Shares of AT&T rose nearly 2 percent to $37.45 in morning trade.
The No. 2 U.S. wireless carrier has been reviewing its portfolio to find ways to help reduce its debt, which will increase to about $180 billion once its $85.4 billion acquisition of Time Warner closes.
The IPO, required to come inside first half of 2018, will be unlikely to affect AT&T’s debt profile meaningfully, fresh Street Research analyst Jonathan Chaplin said.
“This specific will be a very very little step inside right direction …This specific probably won’t move the needle very much,” Chaplin said.
Reuters, citing sources, reported last year that will AT&T was evaluating a sale of its pay TV operations in Latin America. The assets could have been valued at more than $8 billion at the time.

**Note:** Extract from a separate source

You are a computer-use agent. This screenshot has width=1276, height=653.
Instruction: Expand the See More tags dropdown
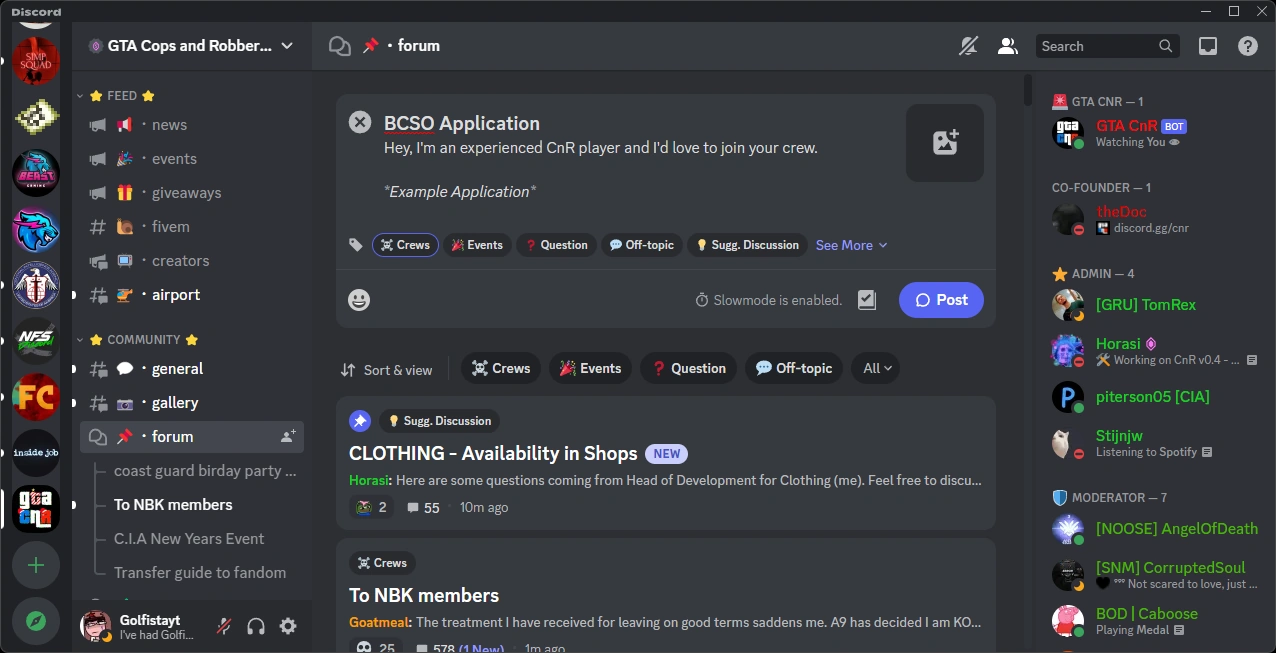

“We expected that will AT&T could sell This specific (DirecTV Latin America stake) rather than publicly list This specific, This specific could presumably mean they weren’t able to find a buyer,” MoffettNathanson analyst
Craig Moffett said, raising concerns over the valuation of the assets.
Cable service providers have been facing stiff challenges as the industry battles with cord-cutting, where people are moving towards on-demand video streaming services such as Netflix
in addition to Amazon.com’s Amazon Prime.
The Latin America business, excluding Mexico, has been AT&T’s best candidate to divest, as the region will be largely non-strategic in addition to “didn’t fit very well with any of their additional significant initiatives,” Moffett said.
AT&T, which acquired DirecTV for $48.5 billion in 2015, reported about 13.6 million video connections for Latin America as of Dec. 31, 2017, an addition of 1.1 million by a year earlier.